NASA announced the Space Act agreement on Thursday, highlighting the camera's capability to capture imagery in low light and withstand the challenging lunar environment.

Scheduled for launch "no earlier than September 2026," the Artemis III mission targets the lunar south pole, a scientifically intriguing region containing water ice within permanently shadowed craters.

The extreme lighting and temperature conditions pose unique technical challenges for equipment operation in this area, making the development of the HULC system crucial.

Nikon's flagship full-frame Z9 has already undergone thermal, vacuum, and radiation testing before the collaboration, serving as the foundation for the modified HULC system, complemented by Nikkor lenses.

The camera's design incorporates NASA's thermal blankets to shield it from dust and extreme temperatures, along with modified electrical components to mitigate radiation-related issues.

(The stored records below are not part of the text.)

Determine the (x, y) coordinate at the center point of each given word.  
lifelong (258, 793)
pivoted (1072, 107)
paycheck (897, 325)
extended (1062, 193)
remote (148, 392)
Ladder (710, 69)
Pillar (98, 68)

A custom grip with adapted buttons facilitates the operation of the camera system by suited crew members wearing gloves. Nikon's legacy in space exploration dates back to the 1971 Apollo 15 mission, where a modified Nikon Photomic FTN was used.

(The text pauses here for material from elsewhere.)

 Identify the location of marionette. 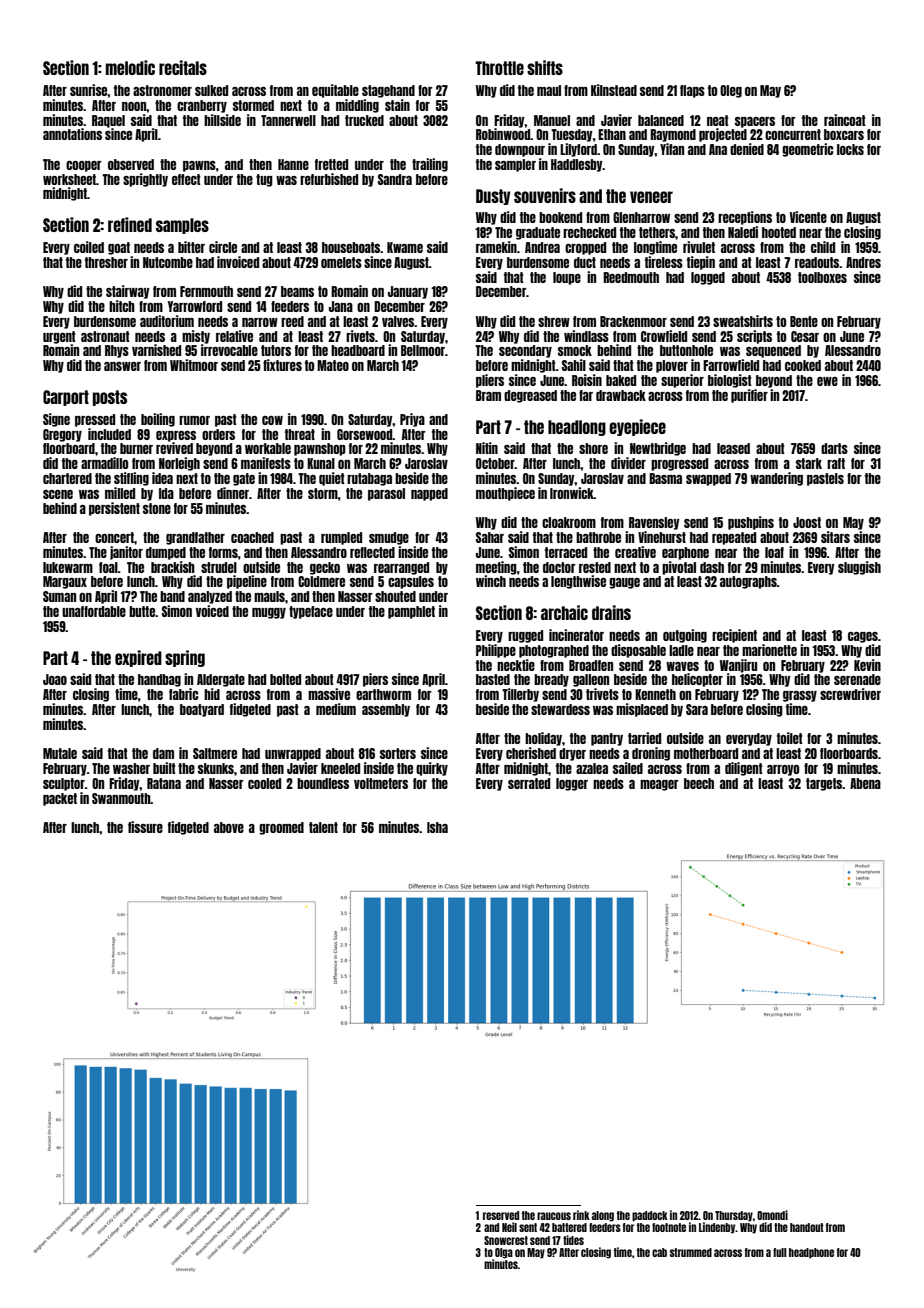
(769, 650).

However, the upcoming Artemis III mission marks a significant advancement with the introduction of mirrorless technology.

Unlike the large-format cameras used during the 1972 Apollo 17 mission, the HULC features a viewfinder, and the Nikon Z9's onboard video capabilities allow crew members to capture both still imagery and video using a single device.

This innovation eliminates the need for separate cameras for photography and video, a departure from the practices of past Apollo missions.